Total estimated effort: ~10-12h focused work + ~2h operator-mediated screenshot capture. Single ship v1.3.34, tagged as a "documentation refresh" release with no panel binary change (precedent: v1.3.27.1).

Option B — split (if preferred for incremental rollout): - v1.3.34: items 1, 2, 3 (CRITICAL only) — ~4-6h. Public release unblocked. - v1.3.35: items 4, 5, 6, 7, 8, 9 (HIGH + screenshots) — ~5-7h + 2h. Post-public polish.

Recommendation: Option A. The three CRITICAL items and the HIGH items overlap substantially — once you're in the API reference rewriting, you're 60% of the way through the features/ pages they reference. Bundling preserves momentum + keeps the public-release narrative consistent ("the docs match v1.3.33" rather than "the docs match v1.3.33 except for these gaps").

What this audit does NOT cover

  • Internationalisation (the docs are English-only; no translation coverage)
  • SEO / portal styling
  • Per-page word-count for readability
  • Mobile responsiveness of the mkdocs-material theme
  • Frontend in-app help text / tooltips
  • API client SDKs (none exist; argos doesn't ship one)

Recommendation: ready for public after v1.3.34?

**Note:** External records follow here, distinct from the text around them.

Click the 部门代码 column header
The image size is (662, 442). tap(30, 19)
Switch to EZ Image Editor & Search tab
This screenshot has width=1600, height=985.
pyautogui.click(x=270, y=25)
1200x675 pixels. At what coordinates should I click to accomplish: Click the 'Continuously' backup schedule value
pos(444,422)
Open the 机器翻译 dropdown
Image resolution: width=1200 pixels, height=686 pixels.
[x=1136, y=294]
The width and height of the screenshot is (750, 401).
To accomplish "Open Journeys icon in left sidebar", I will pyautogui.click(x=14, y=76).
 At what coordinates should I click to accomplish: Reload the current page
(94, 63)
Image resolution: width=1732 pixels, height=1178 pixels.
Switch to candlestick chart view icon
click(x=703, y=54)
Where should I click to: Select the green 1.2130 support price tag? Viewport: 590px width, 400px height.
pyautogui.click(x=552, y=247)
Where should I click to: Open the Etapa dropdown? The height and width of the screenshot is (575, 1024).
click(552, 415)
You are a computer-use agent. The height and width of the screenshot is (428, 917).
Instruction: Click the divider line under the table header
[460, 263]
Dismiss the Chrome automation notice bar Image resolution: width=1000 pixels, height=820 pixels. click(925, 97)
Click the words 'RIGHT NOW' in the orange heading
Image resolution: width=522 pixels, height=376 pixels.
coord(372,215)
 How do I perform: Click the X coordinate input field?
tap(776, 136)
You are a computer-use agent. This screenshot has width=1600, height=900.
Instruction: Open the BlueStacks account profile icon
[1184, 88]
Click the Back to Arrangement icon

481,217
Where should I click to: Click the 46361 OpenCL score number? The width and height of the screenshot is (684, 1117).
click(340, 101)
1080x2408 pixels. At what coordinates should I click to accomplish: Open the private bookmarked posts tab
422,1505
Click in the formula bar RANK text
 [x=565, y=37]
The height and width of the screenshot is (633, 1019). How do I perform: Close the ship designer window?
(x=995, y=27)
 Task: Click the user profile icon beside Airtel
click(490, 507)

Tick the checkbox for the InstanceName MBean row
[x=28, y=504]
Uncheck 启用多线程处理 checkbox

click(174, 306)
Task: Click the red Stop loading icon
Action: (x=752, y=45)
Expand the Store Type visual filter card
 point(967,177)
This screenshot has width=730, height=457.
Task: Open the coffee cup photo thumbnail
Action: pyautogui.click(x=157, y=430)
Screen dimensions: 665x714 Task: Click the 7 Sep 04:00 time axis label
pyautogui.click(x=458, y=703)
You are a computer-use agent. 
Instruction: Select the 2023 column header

The three CRITICAL items are blockers. Once they ship, the public-facing surface is consistent: README points at a docs portal whose API reference matches the binary, and CLAUDE.md guides future Claude sessions accurately. The HIGH items are post-public quality-of-life; the LOW items are polish.

Proposed sequence:

  1. Ship v1.3.34 doc-refresh (items 1-9 bundled per Option A).
  2. Tag, the v1.3.27.1 release workflow auto-publishes.
  3. Operator does the 10-screenshot capture pass; commit as a single "docs(screenshots): post-v1.3.34 captures" commit.
  4. Repo flips to public via gh repo edit --visibility public.
  5. LOW items become open issues on the public repo.